If you can’t seem to get the hang of squatting, but you still want to work your quads and glutes, use the leg press. If you don’t have access to a leg press machine, do split squats. If you want to train your glutes with minimal involvement of the quads, try hip thrusts.
8. Do Squats Burn Fat in Your Thighs, Belly or Arse?
You’ve got an area of your body that you’d like to lose fat from, be it your belly, thighs, arse or wherever. And you want to know if squats are going to help you get rid of the fat from that area. If you’ve got fat thighs, for example, will doing squats make them smaller and slimmer?
Squats can certainly form part of a diet and training program that leads to fat being lost. And some of that lost fat may happen to come from whatever area of your body you want to lose it from. However, doing exercises targeting a particular body part is no guarantee that fat will be lost from that specific area of your body.
When you work a specific muscle group, you develop the muscle that sits underneath the fat. But you’re not shrinking the fat cells in that area.
Researchers from Chile discovered as much when they looked at how training just one leg affects body composition .
There was no significant difference in the amount of fat stored in each leg, even after 12 weeks and tens of thousands of leg presses.
Fat was lost from the arms and trunk.
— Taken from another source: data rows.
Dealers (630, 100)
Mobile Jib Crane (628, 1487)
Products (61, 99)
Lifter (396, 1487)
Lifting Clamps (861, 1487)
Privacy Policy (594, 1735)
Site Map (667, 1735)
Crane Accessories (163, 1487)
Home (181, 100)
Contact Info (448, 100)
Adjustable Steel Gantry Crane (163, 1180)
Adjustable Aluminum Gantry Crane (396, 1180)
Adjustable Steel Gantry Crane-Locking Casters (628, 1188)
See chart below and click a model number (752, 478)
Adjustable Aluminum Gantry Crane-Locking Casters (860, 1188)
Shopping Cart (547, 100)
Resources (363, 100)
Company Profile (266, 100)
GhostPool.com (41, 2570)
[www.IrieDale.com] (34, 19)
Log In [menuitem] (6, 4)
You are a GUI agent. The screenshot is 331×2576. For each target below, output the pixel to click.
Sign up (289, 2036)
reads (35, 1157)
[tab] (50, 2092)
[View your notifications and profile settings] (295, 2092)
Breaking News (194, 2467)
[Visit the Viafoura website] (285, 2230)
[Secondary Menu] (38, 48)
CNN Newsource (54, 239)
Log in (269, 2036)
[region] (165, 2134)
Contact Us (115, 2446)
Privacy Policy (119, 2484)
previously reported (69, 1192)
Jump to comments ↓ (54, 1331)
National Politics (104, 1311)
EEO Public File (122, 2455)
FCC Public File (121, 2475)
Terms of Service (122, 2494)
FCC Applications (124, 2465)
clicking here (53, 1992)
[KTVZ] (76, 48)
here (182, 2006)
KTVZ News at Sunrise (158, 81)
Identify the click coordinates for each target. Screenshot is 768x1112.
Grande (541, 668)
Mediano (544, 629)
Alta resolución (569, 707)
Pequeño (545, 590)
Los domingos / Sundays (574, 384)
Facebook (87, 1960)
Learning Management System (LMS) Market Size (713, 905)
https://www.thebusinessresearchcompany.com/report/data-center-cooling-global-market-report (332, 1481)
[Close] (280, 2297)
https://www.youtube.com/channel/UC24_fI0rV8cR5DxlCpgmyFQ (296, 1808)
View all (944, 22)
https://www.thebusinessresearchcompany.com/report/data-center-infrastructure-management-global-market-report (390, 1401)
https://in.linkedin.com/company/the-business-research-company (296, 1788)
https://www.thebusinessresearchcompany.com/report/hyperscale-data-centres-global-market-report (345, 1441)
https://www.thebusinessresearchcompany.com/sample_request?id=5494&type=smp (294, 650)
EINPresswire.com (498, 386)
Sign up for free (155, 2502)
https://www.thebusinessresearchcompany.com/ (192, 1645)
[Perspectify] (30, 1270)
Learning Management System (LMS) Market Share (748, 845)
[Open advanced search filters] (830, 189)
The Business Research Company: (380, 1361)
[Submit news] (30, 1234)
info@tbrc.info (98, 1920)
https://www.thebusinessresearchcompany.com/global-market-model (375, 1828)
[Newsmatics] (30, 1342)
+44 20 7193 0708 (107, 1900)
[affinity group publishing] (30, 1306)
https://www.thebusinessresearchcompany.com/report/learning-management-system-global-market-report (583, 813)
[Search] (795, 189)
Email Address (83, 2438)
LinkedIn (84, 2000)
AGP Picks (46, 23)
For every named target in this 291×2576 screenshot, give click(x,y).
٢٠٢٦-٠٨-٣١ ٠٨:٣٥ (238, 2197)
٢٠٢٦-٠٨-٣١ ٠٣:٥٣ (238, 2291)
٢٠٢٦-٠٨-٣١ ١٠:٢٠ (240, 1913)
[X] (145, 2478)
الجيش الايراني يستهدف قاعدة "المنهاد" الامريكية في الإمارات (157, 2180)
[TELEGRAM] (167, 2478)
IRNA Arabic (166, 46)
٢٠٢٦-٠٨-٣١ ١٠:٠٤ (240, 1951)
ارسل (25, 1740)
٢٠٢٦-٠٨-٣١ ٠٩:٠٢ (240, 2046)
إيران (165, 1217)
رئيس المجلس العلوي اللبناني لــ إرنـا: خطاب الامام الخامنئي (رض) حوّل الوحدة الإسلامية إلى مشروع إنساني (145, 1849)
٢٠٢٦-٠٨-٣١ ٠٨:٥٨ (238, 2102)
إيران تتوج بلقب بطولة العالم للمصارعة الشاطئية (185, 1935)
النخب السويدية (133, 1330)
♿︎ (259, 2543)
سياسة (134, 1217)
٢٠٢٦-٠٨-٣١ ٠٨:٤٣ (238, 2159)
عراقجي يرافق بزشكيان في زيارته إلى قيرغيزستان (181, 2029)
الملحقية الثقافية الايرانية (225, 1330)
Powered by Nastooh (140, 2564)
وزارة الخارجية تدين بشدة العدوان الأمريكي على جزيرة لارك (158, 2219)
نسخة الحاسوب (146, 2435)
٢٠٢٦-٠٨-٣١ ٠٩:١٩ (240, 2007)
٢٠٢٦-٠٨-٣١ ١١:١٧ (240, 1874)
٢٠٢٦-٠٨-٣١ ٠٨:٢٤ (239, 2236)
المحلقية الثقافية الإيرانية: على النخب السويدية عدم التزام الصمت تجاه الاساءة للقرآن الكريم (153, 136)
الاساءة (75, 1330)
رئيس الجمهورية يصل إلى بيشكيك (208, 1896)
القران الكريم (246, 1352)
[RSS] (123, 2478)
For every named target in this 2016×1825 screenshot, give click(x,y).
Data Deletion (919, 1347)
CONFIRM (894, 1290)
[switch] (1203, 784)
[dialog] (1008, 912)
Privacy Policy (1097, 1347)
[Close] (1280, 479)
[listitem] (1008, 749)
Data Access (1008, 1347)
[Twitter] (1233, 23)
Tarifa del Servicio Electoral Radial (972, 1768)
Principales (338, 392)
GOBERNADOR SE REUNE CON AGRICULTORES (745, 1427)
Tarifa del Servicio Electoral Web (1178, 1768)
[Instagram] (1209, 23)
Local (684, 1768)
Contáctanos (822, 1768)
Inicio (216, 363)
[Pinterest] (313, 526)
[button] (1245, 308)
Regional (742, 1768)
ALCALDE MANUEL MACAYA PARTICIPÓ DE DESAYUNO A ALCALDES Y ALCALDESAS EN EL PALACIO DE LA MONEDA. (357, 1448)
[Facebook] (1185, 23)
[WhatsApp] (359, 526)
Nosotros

But the leg that was exercised contained no less fat at the end of the study than it did at the start.
Squats may well lead to fat being burned in your thighs. But burning fat and losing fat are an entirely different thing. When it comes to getting rid of fat, what counts is the difference between the amount of fat that gets stored and the amount of fat that’s burned off.
If you’re eating more calories than your body needs to maintain its weight, any fat that’s burned off will end up being replaced.
Training a particular muscle may appear to lead to spot reduction.
However, what looks like a reduction in the thickness of subcutaneous fat is nothing more than an increase in the size of the underlying muscle. This leads to the compression of the extracellular space between fat cells, creating the illusion of spot reduction [7, 8].
The total amount of fat under the skin remains the same. It just takes up less space because the muscle underneath has got bigger.